Whenever I look at an old photo that once hung on my grandfather’s cabin wall, it conjures up memories—revealing a sliver of one of his lived experiences from more than a century ago. My grandfather often talked about this photo of him, his brother, and two friends while he reminisced about growing up in Nederland, Colorado, a small mountain town in southwestern Boulder County.
In the photograph are the monochromatic faces of four boys: my grandfather (Roland Giggey), his brother (George Nelson Giggey), and two of their friends. The boys wore hats and dressed for the crisp mountain air as they looked out on Nederland’s Barker Reservoir, named for Mrs.
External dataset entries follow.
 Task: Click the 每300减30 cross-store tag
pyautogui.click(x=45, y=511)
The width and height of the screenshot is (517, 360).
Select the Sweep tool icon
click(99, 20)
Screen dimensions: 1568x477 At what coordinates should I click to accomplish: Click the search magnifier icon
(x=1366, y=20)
Hannah Connell Barker, the owner of the meadow where the dam was built. Based on my grandfather’s age at the time, the reservoir was newly built. In 1908, the Central Colorado Power Company started construction of Barker Dam—a project to provide hydroelectric power. Workers scrambled to finish the dam in 1910.
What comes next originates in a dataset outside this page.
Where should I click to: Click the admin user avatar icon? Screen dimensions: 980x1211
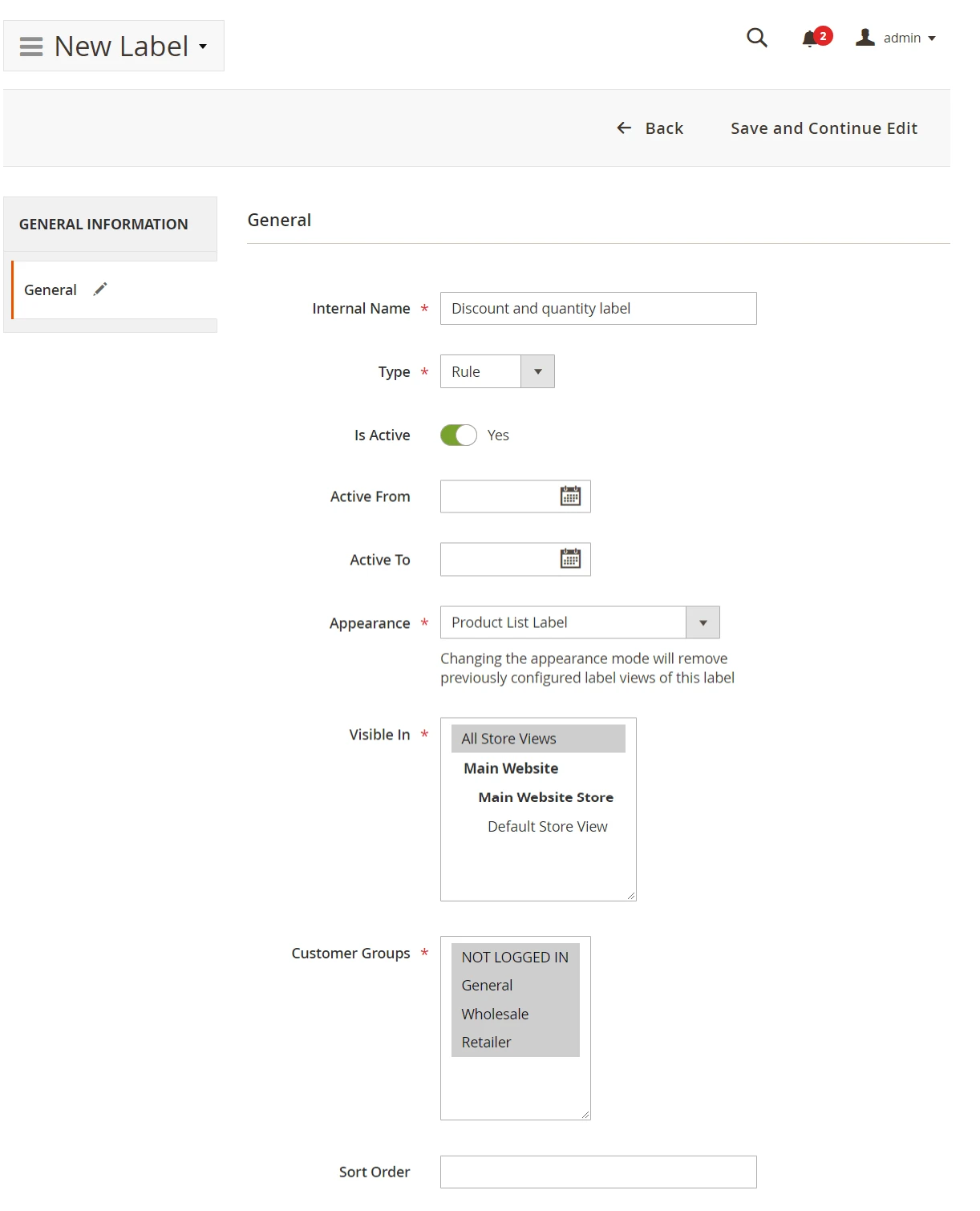coord(865,38)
The Tangen photo is also the only photograph of George Nelson Giggey that exists. George was 17 years old when he came home one day from work. He was not feeling well and sank into the couch with aches that felt like his bones were breaking. George never left the couch, and a bitter gloom filled the room as he died on October 13, 1918. He was a victim of the flu that would soon become the deadliest epidemic in human history. My grandfather disappeared outside as he shut the door. He stood on the front porch, blinked some tears away, and took the seven dollars George had in his wallet that day. He carried them for the rest of his life.
The person I wanted to talk to about the photo, my grandfather, was the person I was trying to remember the most. I tried to summon up those days when my grandfather told me about growing up in Nederland and the story behind the photo. It was like trying to corral ghosts in the night. Although it is true that time tries to blow out that small flickering flame of memory, a photograph keeps a moment more complete. It preserves a single step in the march of time.
I think about this photograph now, and how it captured a day in the lives of four boys, all on the threshold of life. One died young; the others spent a few more years in the little mining town watching the world change from horse and buggy to cars, airplanes, radios, and televisions. They grew up, held jobs, raised families, grew old, and then crossed that final threshold. Although more than a century has passed, and these boys are gone and will not return to life, this photograph brings my grandfather and his brother back to the present—to the living; to me.